- GOAL OF THE EXERCISE
Rewrite the items below, changing every "icon" to "button" and keeping everything else the same. Leave the pictures out of your answer.

- SUPPLIED RECORDS
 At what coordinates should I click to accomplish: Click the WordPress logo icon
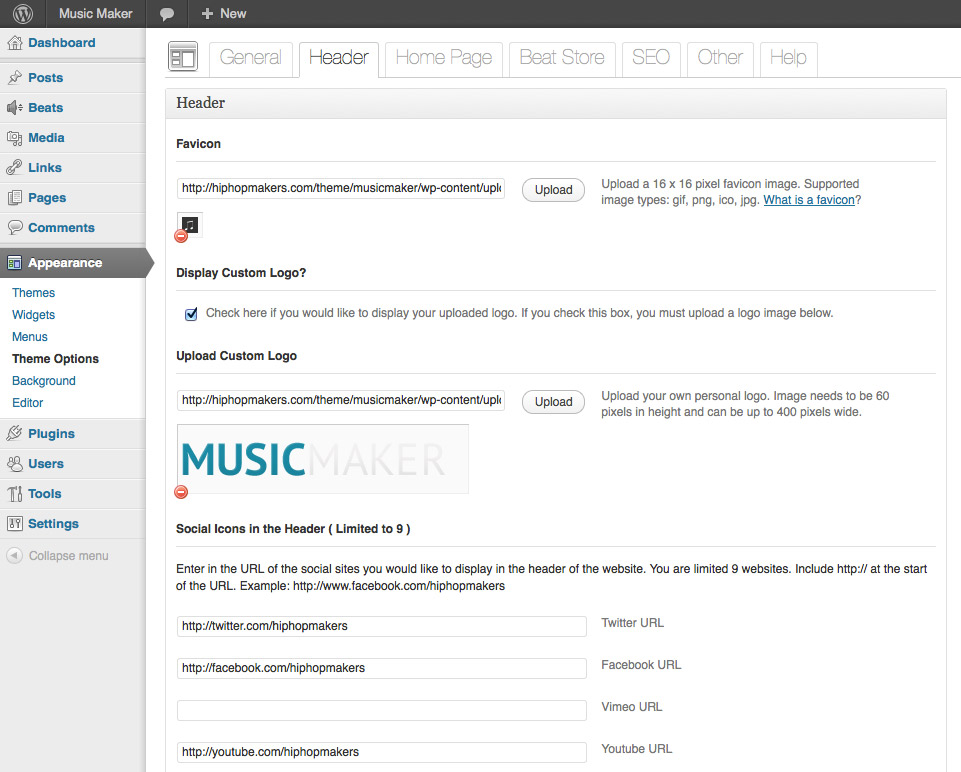pyautogui.click(x=23, y=14)
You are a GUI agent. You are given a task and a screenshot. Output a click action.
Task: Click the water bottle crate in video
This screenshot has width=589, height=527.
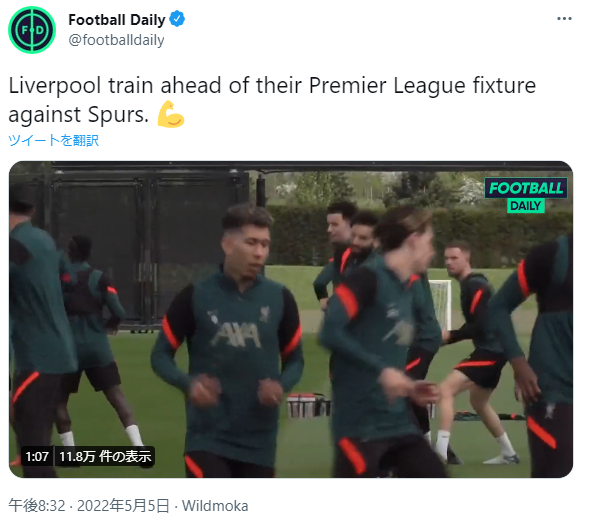[309, 406]
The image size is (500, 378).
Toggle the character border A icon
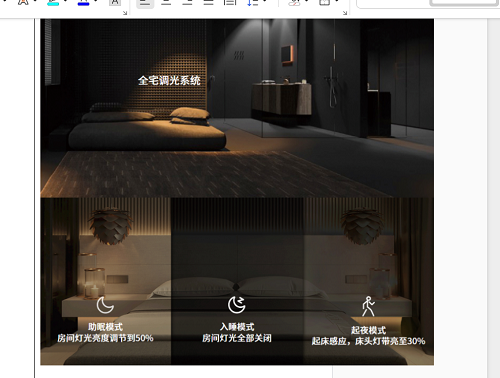point(115,3)
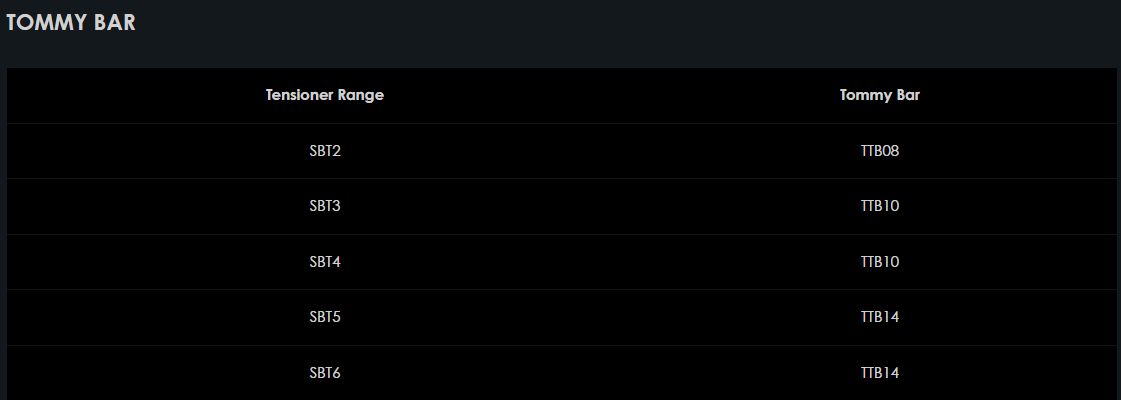
Task: Click TTB14 in the SBT5 row
Action: 880,318
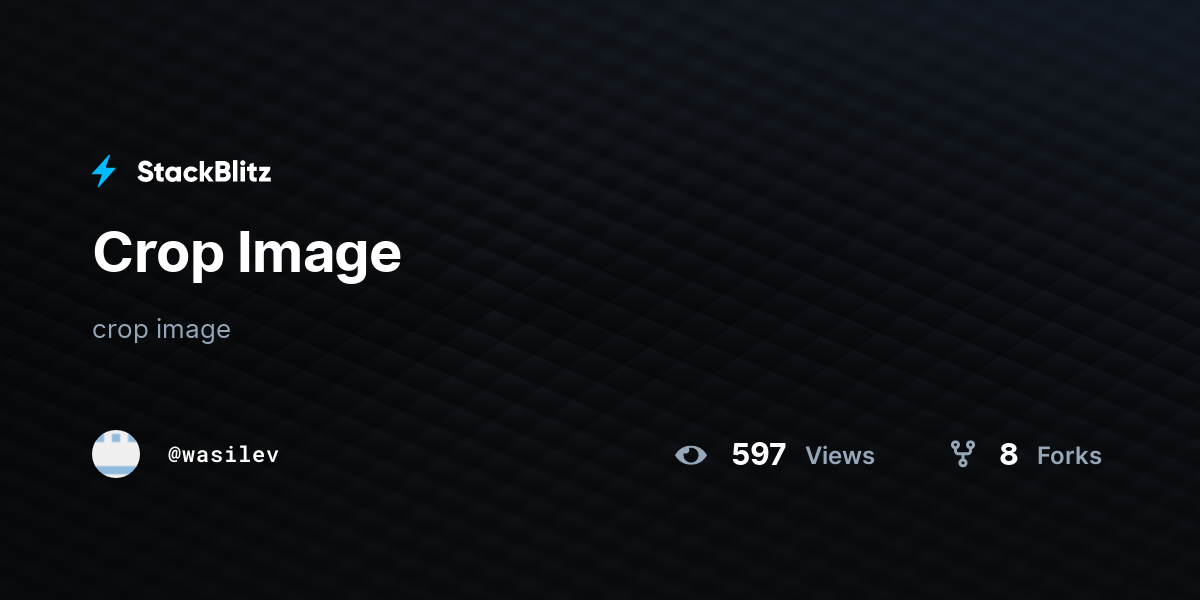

- OUTPUT BELOW
 At what coordinates should I click to accomplish: Click the WordPress logo button
pyautogui.click(x=23, y=14)
You are a GUI agent. You are given a task and a screenshot. Output a click action.
Task: Click the water bottle crate in video
This screenshot has width=589, height=527.
[309, 406]
The image size is (500, 378).
Toggle the character border A button
point(115,3)
Task: Click TTB14 in the SBT5 row
Action: 880,318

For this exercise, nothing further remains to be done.